2025年の自殺者数などについてまとめた厚生労働省の自殺対策白書の概要案が9月4日、判明した。09年以降に自殺した人の性別や職業などから、自殺者数の推移を分析。全体の自殺者数が減少する一方、特に女性は「学生・生徒」の自殺が増え続けていることが明らかになった。白書は今秋にも閣議決定される見通し。
25年の自殺者数は全体で1万9188人。統計開始以降、初めて2万人を下回った。ただ、「学生・生徒」の自殺者数は1082人で2年連続増加。小中高生は538人で統計のある1980年以降過去最多となった。

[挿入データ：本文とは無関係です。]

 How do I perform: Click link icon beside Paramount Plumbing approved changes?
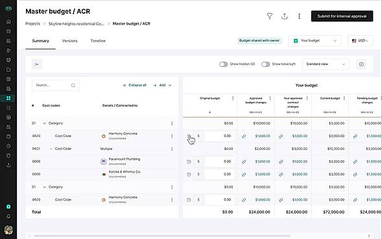(x=244, y=162)
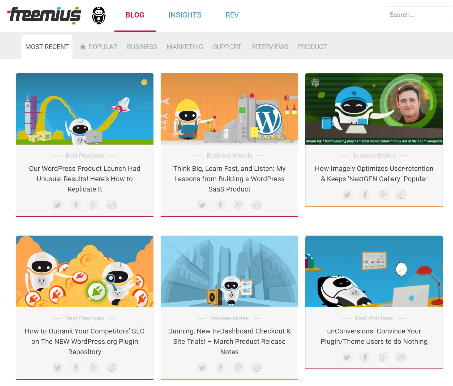
Task: Click the Freemius robot mascot icon
Action: click(99, 15)
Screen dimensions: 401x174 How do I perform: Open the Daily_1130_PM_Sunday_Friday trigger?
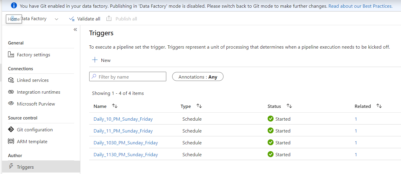pos(126,154)
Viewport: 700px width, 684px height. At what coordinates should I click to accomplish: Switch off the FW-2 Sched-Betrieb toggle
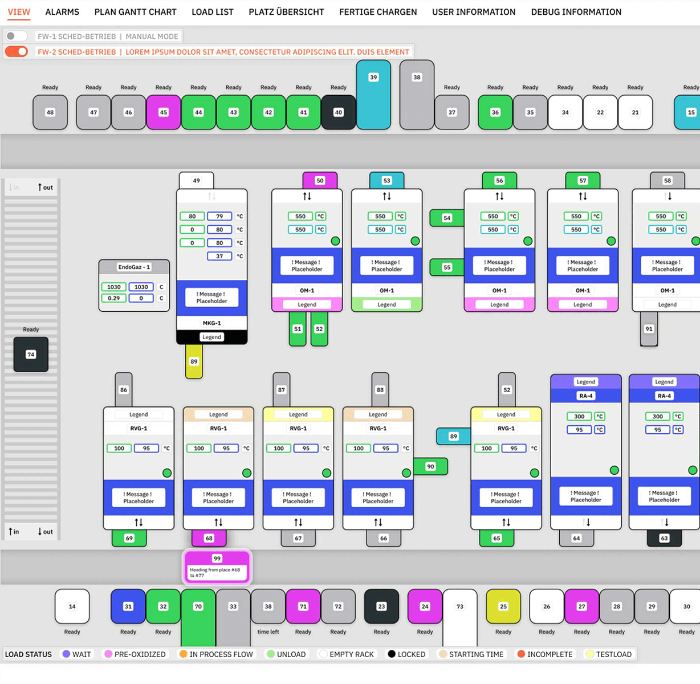(x=17, y=52)
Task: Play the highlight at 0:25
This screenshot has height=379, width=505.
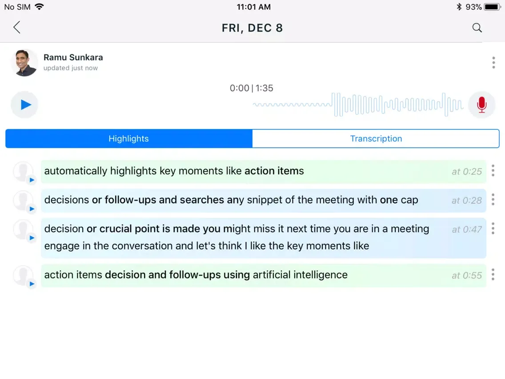Action: (32, 180)
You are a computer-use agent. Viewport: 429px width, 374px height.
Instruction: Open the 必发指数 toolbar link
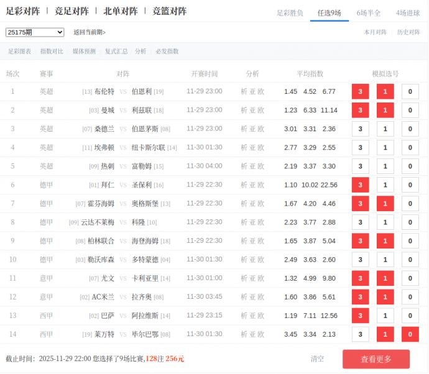(x=167, y=52)
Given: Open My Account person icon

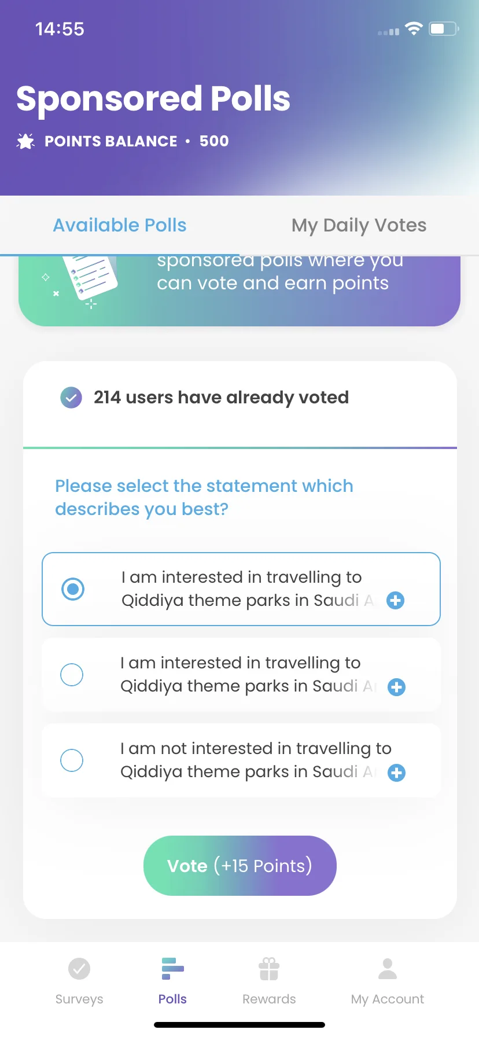Looking at the screenshot, I should pyautogui.click(x=388, y=968).
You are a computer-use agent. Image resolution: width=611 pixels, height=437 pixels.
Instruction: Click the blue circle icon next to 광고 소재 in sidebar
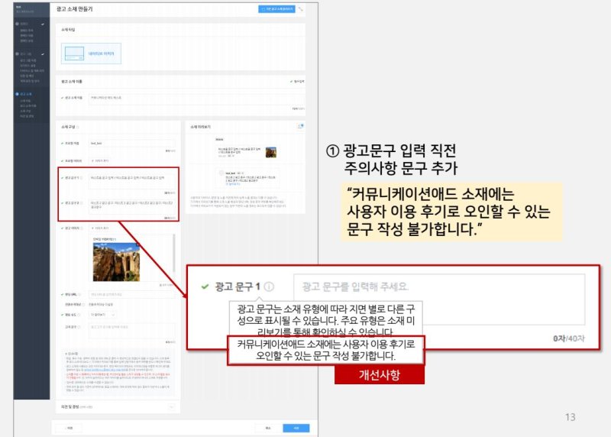(17, 95)
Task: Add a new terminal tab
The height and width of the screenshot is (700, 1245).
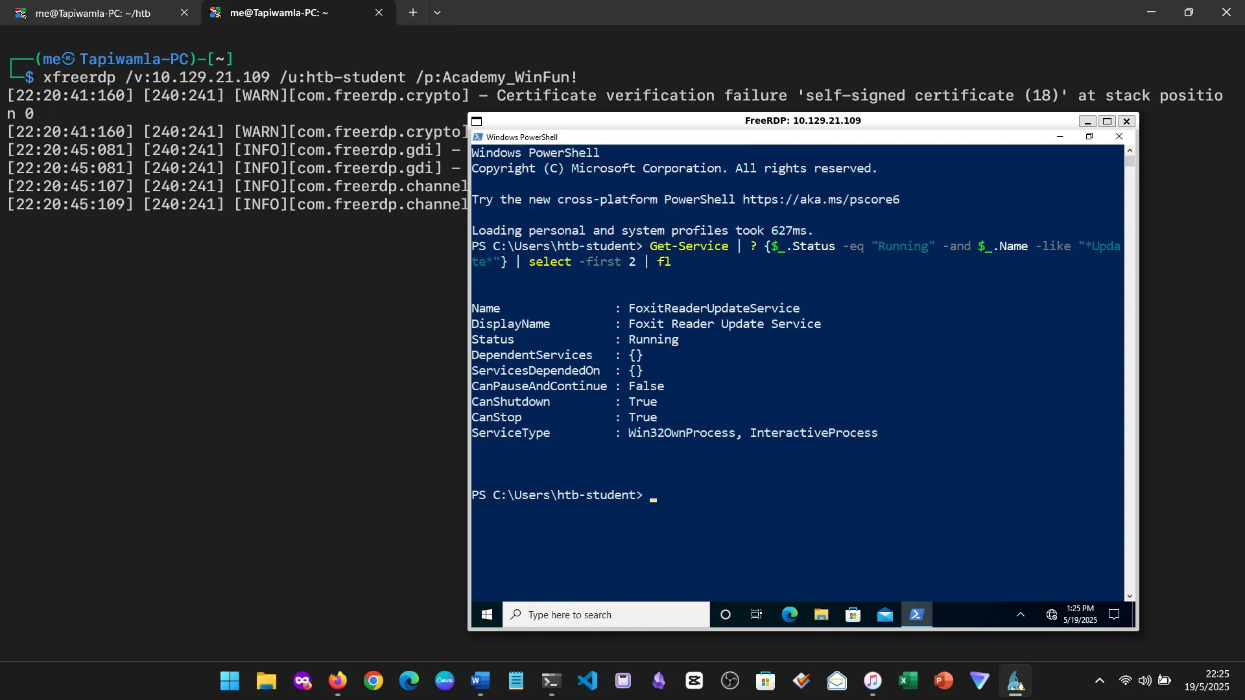Action: coord(412,12)
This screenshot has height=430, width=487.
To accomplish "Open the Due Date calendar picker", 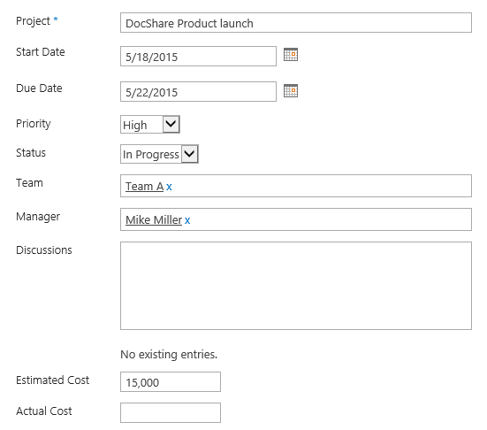I will pos(291,91).
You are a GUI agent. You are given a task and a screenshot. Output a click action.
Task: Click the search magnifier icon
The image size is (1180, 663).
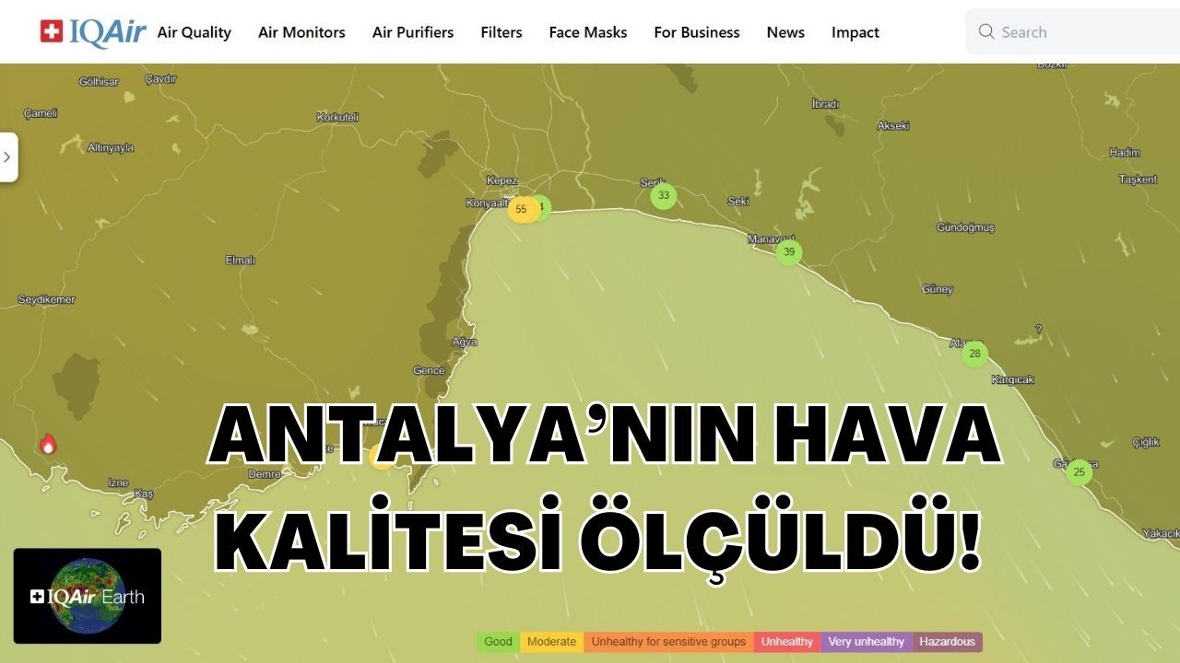[986, 32]
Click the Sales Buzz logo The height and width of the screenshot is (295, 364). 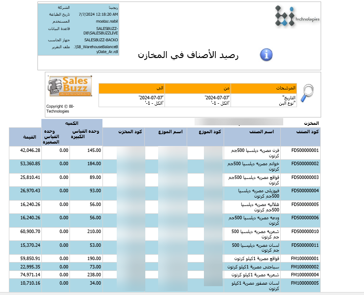[70, 87]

自殺対策基本法が制定されてから今年で20年。今回の白書では、これまでの自殺者全体について、性別、職業、同居人の有無で分析した。その結果、全体の自殺者数は減少傾向にあるものの、男女ともに、同居人がいない単身の有職者・年金や雇用保険などの受給者、学生・生徒などの自殺は減っていなかった。女性の場合、同居する家族がいる有職者も同様だった。
子どもや若者の自殺も深刻な状況にある。25年に自殺した小中高生のうち、男子は258人、女子は280人。小中高生全体で、自殺の原因は「学校問題」が251件で最多。健康問題174件、家庭問題147件と続いた。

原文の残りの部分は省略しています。